Duan Chen beugte sich vor und drückte seinen ganzen Körper in die Umarmung des anderen. Zhan Yun löste seine Hand von seinen Lippen, ergriff Duan Chens ausgestrecktes Handgelenk und senkte den Kopf, um ihn zu küssen.
Duan Chens Hände wurden von der anderen Person gehalten, und seine Lippen wurden sanft geküsst. Seine phönixartigen Augen waren weit aufgerissen, und er konnte lange Zeit nicht auf das reagieren, was geschah.
Zhan Yun küsste sie sanft und zärtlich, lockte sie behutsam dazu, ihre Lippen zu öffnen, und nutzte dann seine Nähe, um jeden Winkel ihres süßen Duftes zu genießen. Mit der einen Hand umfasste er sanft ihre Handgelenke, während die andere ihre schlanke Taille umfasste und sie sanft näher an sich zog.

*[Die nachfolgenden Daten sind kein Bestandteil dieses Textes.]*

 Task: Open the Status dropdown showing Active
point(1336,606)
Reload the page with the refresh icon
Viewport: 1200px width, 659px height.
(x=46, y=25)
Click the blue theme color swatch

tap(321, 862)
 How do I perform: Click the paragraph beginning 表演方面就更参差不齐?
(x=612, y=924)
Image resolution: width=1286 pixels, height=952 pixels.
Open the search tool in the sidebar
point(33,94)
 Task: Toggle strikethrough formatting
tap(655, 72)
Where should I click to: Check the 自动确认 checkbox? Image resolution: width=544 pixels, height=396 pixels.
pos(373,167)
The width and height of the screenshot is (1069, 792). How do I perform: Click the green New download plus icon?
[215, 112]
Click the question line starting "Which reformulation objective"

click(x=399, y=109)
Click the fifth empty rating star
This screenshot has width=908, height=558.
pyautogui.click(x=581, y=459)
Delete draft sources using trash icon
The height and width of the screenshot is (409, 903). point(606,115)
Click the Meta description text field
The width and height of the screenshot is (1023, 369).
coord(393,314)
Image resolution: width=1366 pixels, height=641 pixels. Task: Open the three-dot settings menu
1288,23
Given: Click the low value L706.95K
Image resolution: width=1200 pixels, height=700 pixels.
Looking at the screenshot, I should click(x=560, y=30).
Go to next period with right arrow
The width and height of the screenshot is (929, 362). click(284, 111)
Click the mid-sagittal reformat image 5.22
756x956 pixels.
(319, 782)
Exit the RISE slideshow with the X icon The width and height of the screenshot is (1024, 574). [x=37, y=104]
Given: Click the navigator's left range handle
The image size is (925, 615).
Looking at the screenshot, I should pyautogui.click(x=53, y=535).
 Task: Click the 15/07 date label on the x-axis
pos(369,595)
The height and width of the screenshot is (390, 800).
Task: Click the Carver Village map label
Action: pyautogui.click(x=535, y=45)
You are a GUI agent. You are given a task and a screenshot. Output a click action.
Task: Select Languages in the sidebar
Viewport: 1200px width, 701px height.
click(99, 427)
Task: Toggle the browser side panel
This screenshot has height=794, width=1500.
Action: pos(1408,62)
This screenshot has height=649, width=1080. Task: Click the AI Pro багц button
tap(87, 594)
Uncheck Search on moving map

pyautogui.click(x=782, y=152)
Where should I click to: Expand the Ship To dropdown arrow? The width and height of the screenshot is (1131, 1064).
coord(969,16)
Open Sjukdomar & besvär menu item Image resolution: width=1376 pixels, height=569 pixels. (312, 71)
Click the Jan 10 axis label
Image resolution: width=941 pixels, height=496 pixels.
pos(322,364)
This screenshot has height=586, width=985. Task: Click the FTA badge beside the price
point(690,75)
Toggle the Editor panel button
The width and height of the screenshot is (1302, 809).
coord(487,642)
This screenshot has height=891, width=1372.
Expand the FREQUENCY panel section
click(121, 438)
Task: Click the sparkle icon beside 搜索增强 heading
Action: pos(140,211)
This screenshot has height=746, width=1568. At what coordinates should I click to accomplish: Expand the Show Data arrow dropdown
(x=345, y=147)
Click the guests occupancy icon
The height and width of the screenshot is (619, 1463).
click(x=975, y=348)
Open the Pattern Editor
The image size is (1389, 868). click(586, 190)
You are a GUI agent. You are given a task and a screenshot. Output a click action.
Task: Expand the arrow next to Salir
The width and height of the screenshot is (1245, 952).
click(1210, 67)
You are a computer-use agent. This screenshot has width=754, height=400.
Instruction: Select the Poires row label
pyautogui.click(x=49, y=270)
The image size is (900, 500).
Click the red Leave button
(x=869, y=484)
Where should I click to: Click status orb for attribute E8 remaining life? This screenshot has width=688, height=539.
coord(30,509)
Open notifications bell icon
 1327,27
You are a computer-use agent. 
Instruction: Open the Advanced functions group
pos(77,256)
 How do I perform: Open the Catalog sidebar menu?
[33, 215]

Duan Chens helle Wangen röteten sich leicht, sein Atem ging flach, seine phönixroten Augen blieben offen und leicht feucht. Er wand sich hin und her und versuchte, sich von der anderen Person zu distanzieren. Doch obwohl die Hand an seiner Taille warm war, war sie dominant und ließ keinen Widerstand zu. Seine Handgelenke wurden fest umklammert, und obwohl er sanft umarmt wurde, konnte er sich nicht befreien, egal was er versuchte.